Harry the Dirty Dog is a loveable character who likes everything except bath time. Author Gene Zion and illustrator Margaret Bloy Graham invented the white dog with black spots, and the book, published in 1956, was an instant classic.
About Harry the Dirty Dog
The premise of the dirty dog story is quite simple: Harry doesn't like to get a bath and this characteristic leads him to get dirtier and dirtier by the minute. Many kids can relate to the pet's dislike for bath time and his hilarious adventure is one that is certain to stay in a child's fondest memories of reading.
The story begins with a failed attempt to get Harry to take a bath. The dog buries the scrub brush in his yard and runs away, which leads him on one delightfully grubby adventure to the next. He starts getting dirtier as he plays in the street and reaches the railroad. He collects more dirt while playing with other dogs. After taking a ride down a coal chute, he looks completely different.
When he gets home, he is completely unrecognizable. His black spots disappear into the coal dust and he is now a black dog with white spots. Although he tries to be recognized by his owners by doing familiar tricks, the only way to uncover his true identity is to get a bath. He digs up the scrub brush and finally is cleaned up.
The story is ideal for children ages 3 to 8 years old and parents often find the story to be one of the most enjoyable books to share with their children, especially if it were a favorite of theirs when they were kids. The author and illustrator pair that invented Harry the Dirty Dog book and the adorable pet took great care in the making.
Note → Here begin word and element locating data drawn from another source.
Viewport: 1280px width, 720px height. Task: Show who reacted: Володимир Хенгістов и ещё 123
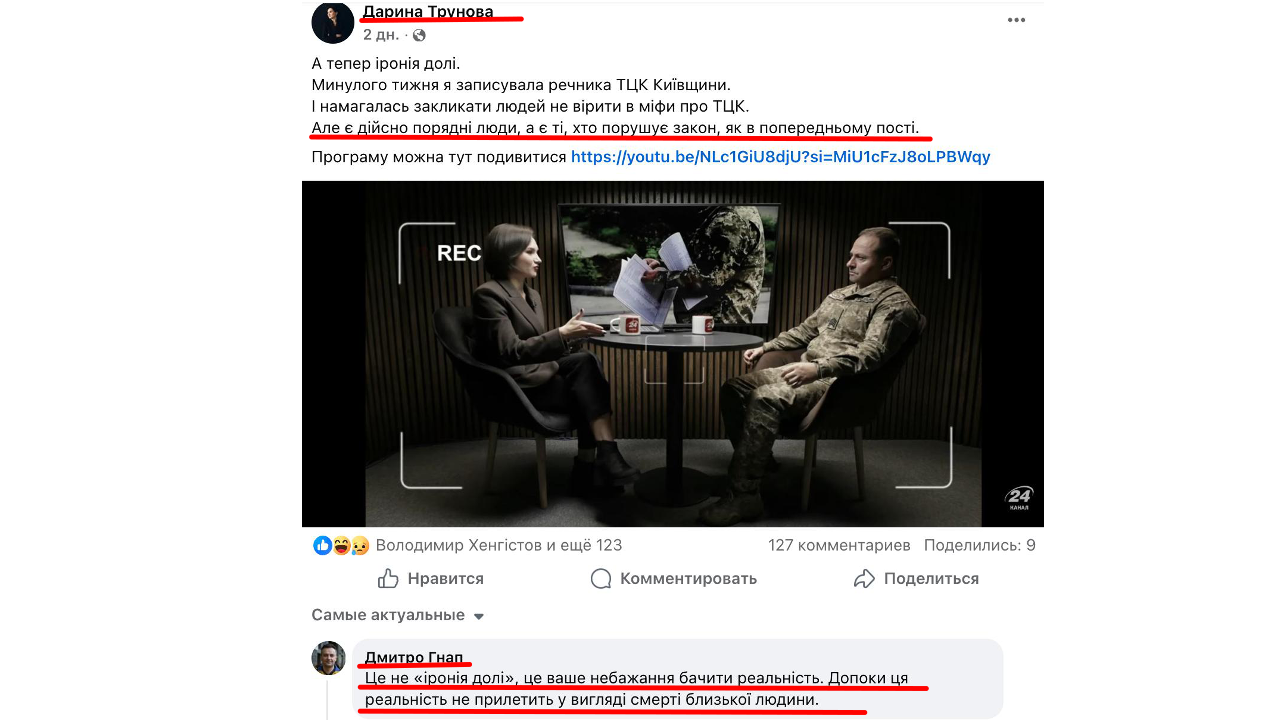pos(499,545)
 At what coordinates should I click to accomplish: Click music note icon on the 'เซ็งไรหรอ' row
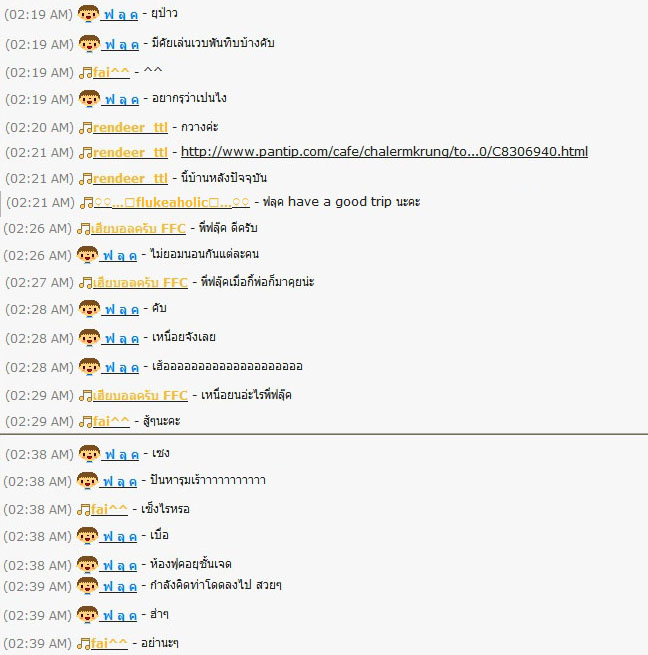84,510
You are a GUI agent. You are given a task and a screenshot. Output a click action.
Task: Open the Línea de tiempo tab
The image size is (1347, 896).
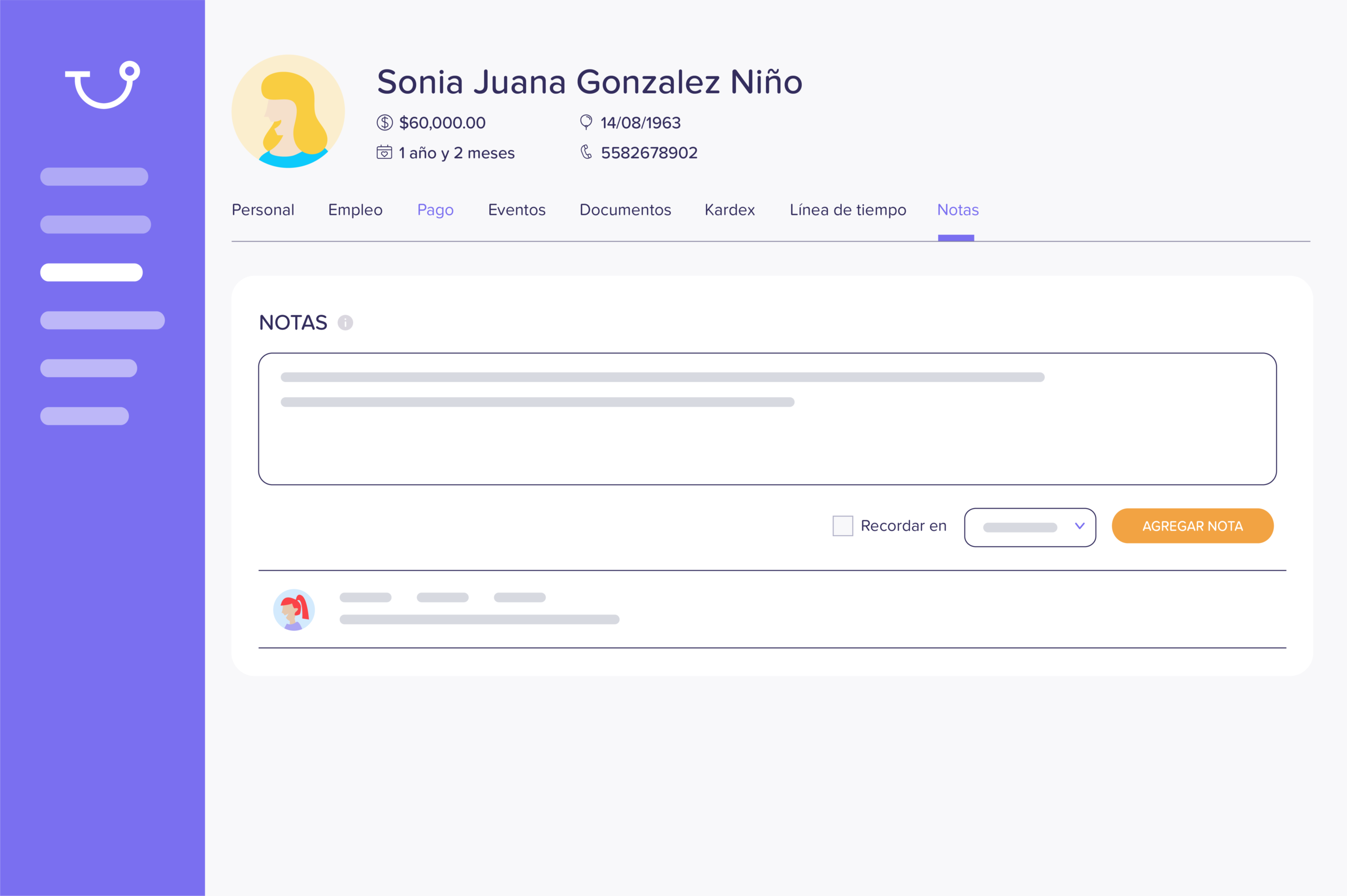848,210
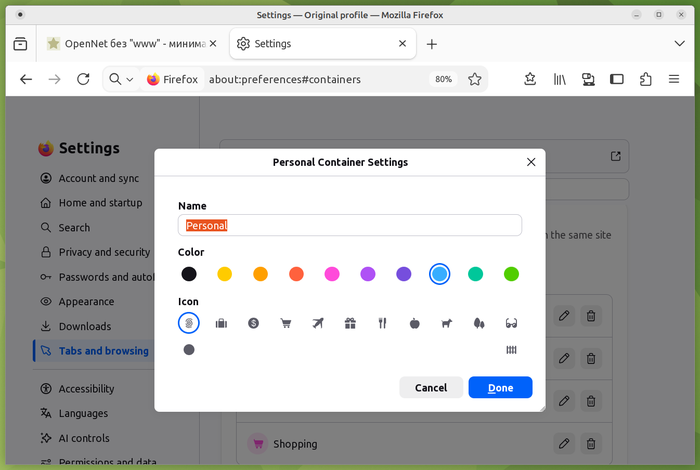The width and height of the screenshot is (700, 470).
Task: Open the search engine dropdown in address bar
Action: [121, 79]
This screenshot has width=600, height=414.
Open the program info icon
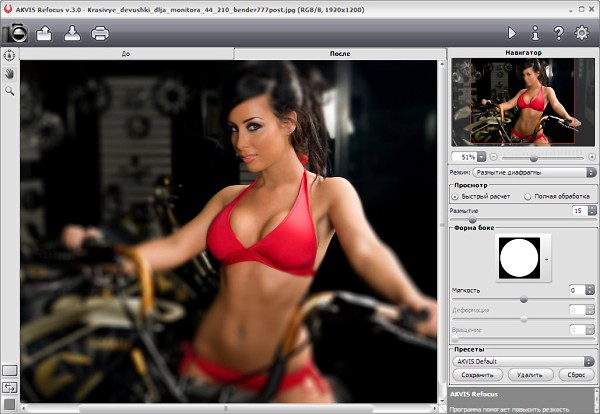536,33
The Children's Literature Research Collection offers information about Margaret Bloy Graham, the book's illustrator. She was born in Toronto, Ontario in 1920. She graduated from the University of Toronto in 1943 and illustrated her first children's book titled A Falling Down. Gene Zion, Graham's first husband, wrote the book. Although she had a successful career as a book illustrator, none of the other books she illustrated gained her the recognition that the Harry series did.Graham has the uncanny ability to take a child's perspective as she draws, taking special care to illustrate images that are important to children. Her drawings remarkably capture the charm and personalities of the story's characters. Many adult readers readily recognize Graham's illustrations at a glance. The artwork in the books may be among the most important aspects of the success of the Harry book series.
The Harry Series
A few titles follow Harry the Dirty Dog on a number of different adventures.
- Harry by the Sea takes our furry hero on another adventure of mistaken identity when he becomes covered with seaweed during a day at the beach.
- No Roses for Harry! is a funny story about getting an undesirable green sweater decorated with yellow roses as a present and the great lengths the dog takes to be rid of it.
- In Harry and the Lady Next Door, Harry has had it with his neighbor's loud singing and he repeatedly gets in trouble each time he tries to stop her.
Children can relate to each story through the thoughtful images and youthful storylines.
Relatable stories are ideal because the help children to become interested in reading. Storytellers have developed stories for children that have universal meaning and using adorable animals is an excellent tool for grabbing a child's undivided attention. This may be why animal fables are so successful in delivering morals. Tales that "hit home" can easily be related to daily experiences and sometimes they can help kids triumph over challenges, including getting a bath.